In a preferred embodiment, two vibration detection and measurement systems in accordance with this invention are employed within a drillstring. A first vibration detection system is positioned in a drill collar segment above the bit for the measurement of vibrational forces on the exterior of the drillstring. A second system is mounted in the pressure housing which retains and supports the measurement-while-drilling microprocessor and electronics and will measure vibrations transmitted through the suspension system to determine Performance of the suspension system. Both systems may be used in tandem to compare and verify the accuracy of each system.

The vibration measurement system of this invention will accurately measure and distinguish lateral, longitudinal and torsional vibration amplitudes in a drillstring during the drilling operation. The feature of this invention wherein lateral and torsional vibrations are determined individually is an important advantage over prior art vibration measurement systems.

The above-discussed and other features and advantages of the present invention will be appreciated and understood by those skilled in the art from the following detailed description and drawings.

Referring now to the drawings wherein like elements are numbered alike in the several FIGURES:

FIG. 1 is a diagrammatic view of a drill rig and apparatus used in accordance with this invention;

FIG. 2 is a side elevation view, partly in cross-section, of a MWD mud pulse telemetry apparatus;

FIG. 3 is a schematic diagram depicting a first embodiment of an apparatus for measuring longitudinal, lateral and torsional vibration in a drillstring in accordance with this invention;

FIG. 4 is a schematic diagram depicting a second embodiment of an apparatus for measuring longitudinal, lateral and torsional vibration in a drillstring in accordance with this invention;

FIG. 5 is a schematic diagram of the electronic Processing scheme for use with this invention; and

FIG. 6 is a schematic diagram depicting a preferred configuration of a vibration measurement apparatus in accordance with this invention.

Referring to FIG. 1, a drilling apparatus in shown having a derrick structure 10 which supports a drillstring or drill stem, indicated generally as 12, which terminates in a drill bit 14. As is well known in the art, the entire drillstring may rotate, or the drillstring may be maintained stationary and only the drill bit rotated. The drillstring 12 is made up of a series of interconnected pipe segments, with new segments being added as the depth of the well increases.

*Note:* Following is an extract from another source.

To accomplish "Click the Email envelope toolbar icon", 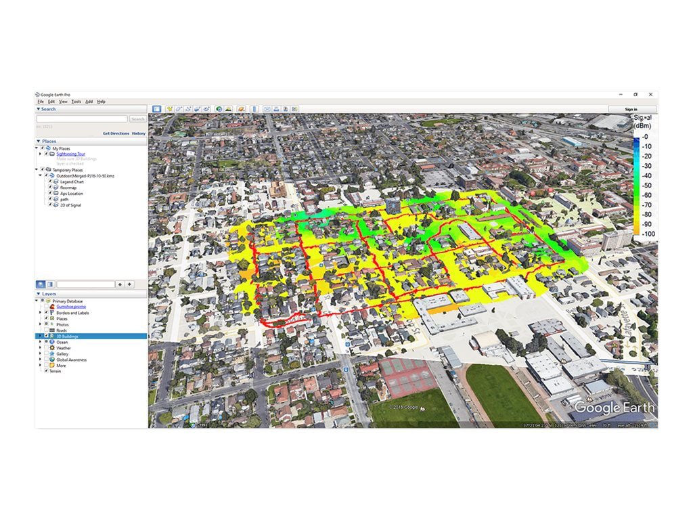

The lower part of the drillstring may contain one or more segments 16 of larger diameter than the other segments of the drillstring. As is well known in the art, these larger diameter segments (known as drill collar segments) may contain sensors and electronic circuitry for preprocessing signals provided by the sensors. Drillstring segments 16 may also house power sources such as mud driven turbines which drive generators, the generators in turn supplying electrical energy for operating the sensing elements and any data processing circuitry. An example of a system in which a mud turbine, generator and sensor elements are included in a lower drillstring segment may be seen from U.S. Pat. No. 3,693,428 to which reference is hereby made. Drill cuttings produced by the operation of drill bit 14 are carried away by a mud stream 13 which flows down through the center of drillstring 12 and then rises up through the free annular space 18 between the drillstring and the wall 20 of the well (as indicated by the arrows).

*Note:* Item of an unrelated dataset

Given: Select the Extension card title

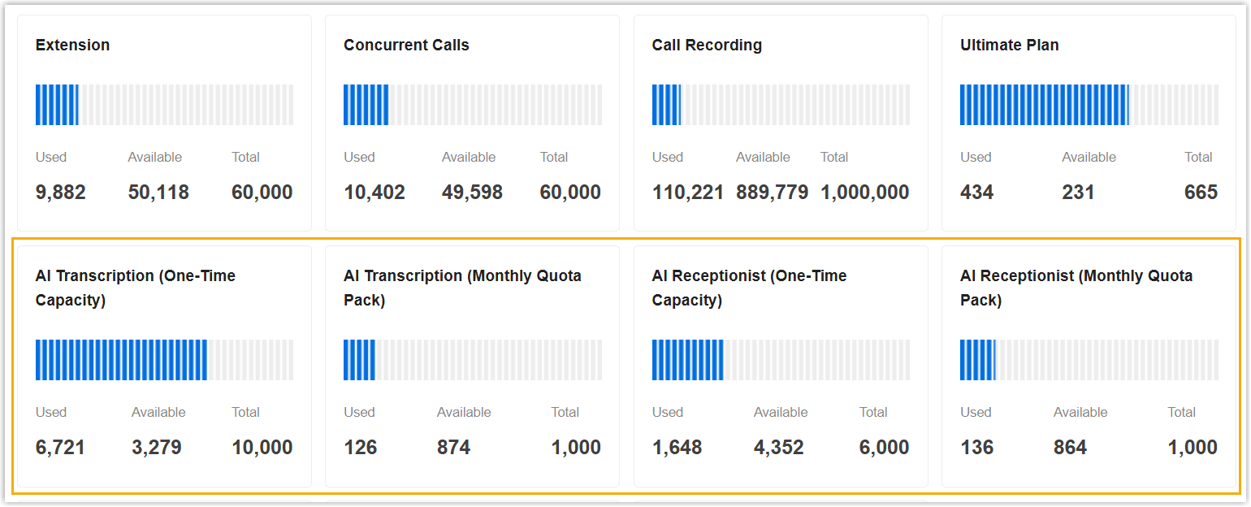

In a MWD system as illustrated in FIG. 2, the mud column 13 in drillstring 12 serves as the transmission medium for carrying signals of downhole drilling parameters to the surface. This signal transmission is accomplished by the well known technique of mud pulse generation or mud pulse telemetry (MPT) whereby pressure pulses represented schematically at 11 are generated in the mud column 13 in drillstring 12 representative of parameters sensed downhole.

The drilling parameters may be sensed in a sensor unit 28 in drillstring segment 16, as shown in FIG. 2 which is located near to the drill bit. In accordance with well known techniques, the pressure pulses 11 established in the mud stream 13 in drillstring 12 are received at the surface by a pressure transducer and the resulting electrical signals are subsequently transmitted to a signal receiving and decoding device which may record, display and/or perform computations on the signals to provide information of various conditions downhole.

Still referring to FIG. 2, the mud flowing down drillstring 12 is caused to pass through a variable flow orifice 22 and is then delivered to drive a turbine 24. The turbine 24 is mechanically coupled to, and thus drives the rotor of a generator 26 which provides electrical power for operating the sensors in the sensor unit 28. The information bearing output of sensor unit 28, usually in the form of an electrical signal, operates a valve driver 30, which in turn operates a plunger 32 which varies the size of variable orifice 22. Variations in the size of orifice 22 create the pressure pulses 11 in the drilling mud stream and these pressure pulses are sensed at the surface by the aforementioned transducer to provide indications of various conditions which are monitored by the condition sensors in unit 28. The direction of drilling mud flow is indicated by arrows on FIG. 2. The pressure pulses 11 travel up the downwardly flowing column of drilling mud and within drillstring 12.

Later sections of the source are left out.